After studying over 100 documents from the laptops, they conclude that the Chávez-FARC relationship is broader and deeper than was previously known, and extended to micro-level operational cooperation over things like weapons procurement and training. The piece anonymously quotes a US official saying that "there is complete agreement in the intelligence community that these documents are what they purport to be." It's probably a good idea to read the whole thing.

A couple of things caught my eye here.

First off, the venue. Page A1 of the Wall Street Journal is widely considered the most intensively edited, fact-checked and coveted piece of journalistic real estate in the English language. Investigative pieces for the WSJ front page are especially serious business: often months in the making and obsessively checked and re-checked for accuracy. Think what you will of their lunatic OpEd page, but when it comes to investigative stuff, especially on the front page, these people don't fool around.

The second thing is a lovely little detail that goes by almost unnoticed in the piece: how does FARC go about publishing its comuniqués denying they cooperate with the Venezuelan government? They post them on the Venezuelan government's Ministry of Information's Website, bien sûr!

A debate about nothing

Quico says: There's a desperate, clawing pathos to it: the painfully fake debate Chávez made the A.N. hold over "Zulia secessionism" ended with parliamentarians approving a strongly worded motion against a movement that's so shadowy, so covert, that it has no known spokesmen, no advocates, no organization, no message, no ideology, no history, no funding, no platform and no plan.

They really are cunning, these CIA guys. They've found the ultimate way of making a movement literally impossible to root out: not existing. What will they think of next?

I think Chávez is really losing his touch here. He used to appreciate that for a smoke-screen to be effective it had to have at least some possibility of being believed, some baseline credibility that, once blown way out of proportion, retained some nub of potential to freak people out.

But Zulian separatism has always existed in the same Dave Barryesque space for dadaist humor as Vermont separatism. It's an expression of Springfield vs. Shelbyville style hometown chauvinism that manifests itself mostly in things like the visual gag in that "Zona en Reclamación" map. Good for guffaws, sure, and great for maracucho bonding...but an actual political project? It's just silly...

In my experience, Zulianos are some of the most patriotic Venezuelans out there. Granted, I've never lived out there (boy, that's one bullet dodged) but I've met a good number of them and I can honestly say I've never even heard of anyone who took the idea of Zulia secession as anything more than a punchline.

May 8, 2008

Dept. of Magical Language

Quico says: So speaking to reporters the other day, Planning Minister Haiman "Orwelito" El Troudi accepted that the last few rounds of sovereign bond issues have created an "implicit price" for the dollar that's above the official rate.

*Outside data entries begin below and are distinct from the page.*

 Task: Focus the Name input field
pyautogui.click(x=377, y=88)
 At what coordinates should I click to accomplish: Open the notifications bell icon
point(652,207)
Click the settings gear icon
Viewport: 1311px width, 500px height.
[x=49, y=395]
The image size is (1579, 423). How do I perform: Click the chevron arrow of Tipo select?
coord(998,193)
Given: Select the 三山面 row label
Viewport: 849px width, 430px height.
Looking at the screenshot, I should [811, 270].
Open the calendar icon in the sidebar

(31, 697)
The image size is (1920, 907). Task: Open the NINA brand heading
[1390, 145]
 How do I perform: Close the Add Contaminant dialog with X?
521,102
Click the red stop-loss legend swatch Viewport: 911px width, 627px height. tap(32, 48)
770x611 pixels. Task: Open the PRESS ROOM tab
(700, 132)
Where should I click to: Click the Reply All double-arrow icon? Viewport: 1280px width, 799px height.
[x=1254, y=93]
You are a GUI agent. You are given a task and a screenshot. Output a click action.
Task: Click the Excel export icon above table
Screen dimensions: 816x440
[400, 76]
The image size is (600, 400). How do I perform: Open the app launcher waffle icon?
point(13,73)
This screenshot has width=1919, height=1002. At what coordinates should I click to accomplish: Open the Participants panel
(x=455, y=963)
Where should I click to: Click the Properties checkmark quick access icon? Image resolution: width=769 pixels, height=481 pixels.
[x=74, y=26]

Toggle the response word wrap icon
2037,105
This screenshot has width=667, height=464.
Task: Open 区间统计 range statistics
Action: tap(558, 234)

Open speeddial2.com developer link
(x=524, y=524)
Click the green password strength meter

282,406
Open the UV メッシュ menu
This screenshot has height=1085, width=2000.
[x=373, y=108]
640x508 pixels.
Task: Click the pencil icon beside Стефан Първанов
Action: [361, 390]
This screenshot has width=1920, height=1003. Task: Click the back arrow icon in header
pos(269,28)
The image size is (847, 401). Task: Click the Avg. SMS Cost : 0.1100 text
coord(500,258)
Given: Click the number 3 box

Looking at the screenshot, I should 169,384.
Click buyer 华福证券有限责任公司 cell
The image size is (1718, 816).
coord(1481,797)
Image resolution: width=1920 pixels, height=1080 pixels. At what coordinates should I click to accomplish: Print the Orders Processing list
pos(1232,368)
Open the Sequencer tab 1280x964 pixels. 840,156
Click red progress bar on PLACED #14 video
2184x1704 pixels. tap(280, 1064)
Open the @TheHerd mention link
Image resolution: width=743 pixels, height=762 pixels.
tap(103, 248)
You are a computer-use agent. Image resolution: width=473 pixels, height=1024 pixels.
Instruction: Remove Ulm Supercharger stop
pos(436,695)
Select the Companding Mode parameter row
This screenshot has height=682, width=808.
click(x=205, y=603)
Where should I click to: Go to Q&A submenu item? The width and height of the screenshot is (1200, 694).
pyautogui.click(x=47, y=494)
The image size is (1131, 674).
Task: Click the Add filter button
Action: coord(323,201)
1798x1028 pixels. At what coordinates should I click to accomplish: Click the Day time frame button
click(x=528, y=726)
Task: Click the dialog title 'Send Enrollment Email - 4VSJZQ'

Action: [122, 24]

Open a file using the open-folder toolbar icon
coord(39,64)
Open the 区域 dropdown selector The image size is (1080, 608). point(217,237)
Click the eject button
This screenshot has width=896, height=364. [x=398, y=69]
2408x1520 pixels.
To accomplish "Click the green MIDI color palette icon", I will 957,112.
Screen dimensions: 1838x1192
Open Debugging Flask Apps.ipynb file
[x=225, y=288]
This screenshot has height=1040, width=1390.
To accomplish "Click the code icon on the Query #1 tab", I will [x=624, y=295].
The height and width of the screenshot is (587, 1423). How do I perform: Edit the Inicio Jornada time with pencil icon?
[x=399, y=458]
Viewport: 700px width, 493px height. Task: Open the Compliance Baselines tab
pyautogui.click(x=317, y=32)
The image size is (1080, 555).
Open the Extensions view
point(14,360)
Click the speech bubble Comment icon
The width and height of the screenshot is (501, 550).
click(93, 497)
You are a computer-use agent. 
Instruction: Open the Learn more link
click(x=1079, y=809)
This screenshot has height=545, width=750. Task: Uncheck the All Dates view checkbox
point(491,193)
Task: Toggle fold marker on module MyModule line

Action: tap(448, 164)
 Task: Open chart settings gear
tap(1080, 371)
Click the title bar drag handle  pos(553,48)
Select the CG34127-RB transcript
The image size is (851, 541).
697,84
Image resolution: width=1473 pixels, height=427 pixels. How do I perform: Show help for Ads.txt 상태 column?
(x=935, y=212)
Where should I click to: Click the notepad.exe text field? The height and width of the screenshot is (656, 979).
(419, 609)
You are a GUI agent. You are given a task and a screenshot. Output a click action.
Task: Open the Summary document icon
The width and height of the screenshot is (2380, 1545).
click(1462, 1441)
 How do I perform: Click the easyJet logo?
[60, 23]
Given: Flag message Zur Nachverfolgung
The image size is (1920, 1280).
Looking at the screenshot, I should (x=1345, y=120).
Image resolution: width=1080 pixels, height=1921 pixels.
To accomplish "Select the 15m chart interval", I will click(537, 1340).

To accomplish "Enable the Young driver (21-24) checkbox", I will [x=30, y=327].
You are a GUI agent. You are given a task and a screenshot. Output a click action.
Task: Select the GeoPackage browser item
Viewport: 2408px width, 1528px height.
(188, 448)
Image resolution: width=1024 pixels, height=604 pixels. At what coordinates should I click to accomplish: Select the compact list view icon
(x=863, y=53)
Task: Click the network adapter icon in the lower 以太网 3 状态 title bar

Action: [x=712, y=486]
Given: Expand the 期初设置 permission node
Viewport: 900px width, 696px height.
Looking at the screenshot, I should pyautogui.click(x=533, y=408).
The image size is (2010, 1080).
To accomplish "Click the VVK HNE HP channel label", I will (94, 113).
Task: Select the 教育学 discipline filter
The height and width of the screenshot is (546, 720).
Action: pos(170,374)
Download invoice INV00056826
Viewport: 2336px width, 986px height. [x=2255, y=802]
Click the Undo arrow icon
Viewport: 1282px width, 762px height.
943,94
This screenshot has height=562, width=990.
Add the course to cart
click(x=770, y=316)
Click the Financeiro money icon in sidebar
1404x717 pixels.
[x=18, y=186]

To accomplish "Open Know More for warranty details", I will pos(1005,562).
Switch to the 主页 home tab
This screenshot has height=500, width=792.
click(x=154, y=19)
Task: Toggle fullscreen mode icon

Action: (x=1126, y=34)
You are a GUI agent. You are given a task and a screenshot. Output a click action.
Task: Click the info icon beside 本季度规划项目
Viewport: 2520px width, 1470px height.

(Why? Simple...now you can buy Bs.F 3.3(ish) worth of bonds and immediately resell them for $1. Every part of the transaction is legal. So, in effect, there's a second legal price for the bolivar that's higher than the official Bs.F2.15/$.)

"But," El Troudi quickly added, "that flexibilization will never derive into a differential system in any of its forms, such as a dual exchange rate. There shall be one exchange rate."

Which is a lot like saying that yes, admittedly, your sister does trade sex for money, but that will never derive into prostitution in any of its forms...

May 6, 2008

New template

Quico says: After a morning wasted fiddling around with the blog's software, I've now upgraded to one of Google's new style Blogger templates. It looks pretty much like the old template, but has all kinds of new little features - most of which, alas, make more of a difference to Katy and me than to readers.

Regrettably, I was unable to make the new template get along with the old commenting software, so all the old comments have been flushed down some cyberspatial memory hole. R.I.P.

May 5, 2008

Dept. of Luz Pa'la Calle

Quico says: Joy was uncontained in Venezuela today as the government announced that, thanks to the millions of dollars it has invested in the electric industry, there will no longer be any blackouts in.....Nicaragua!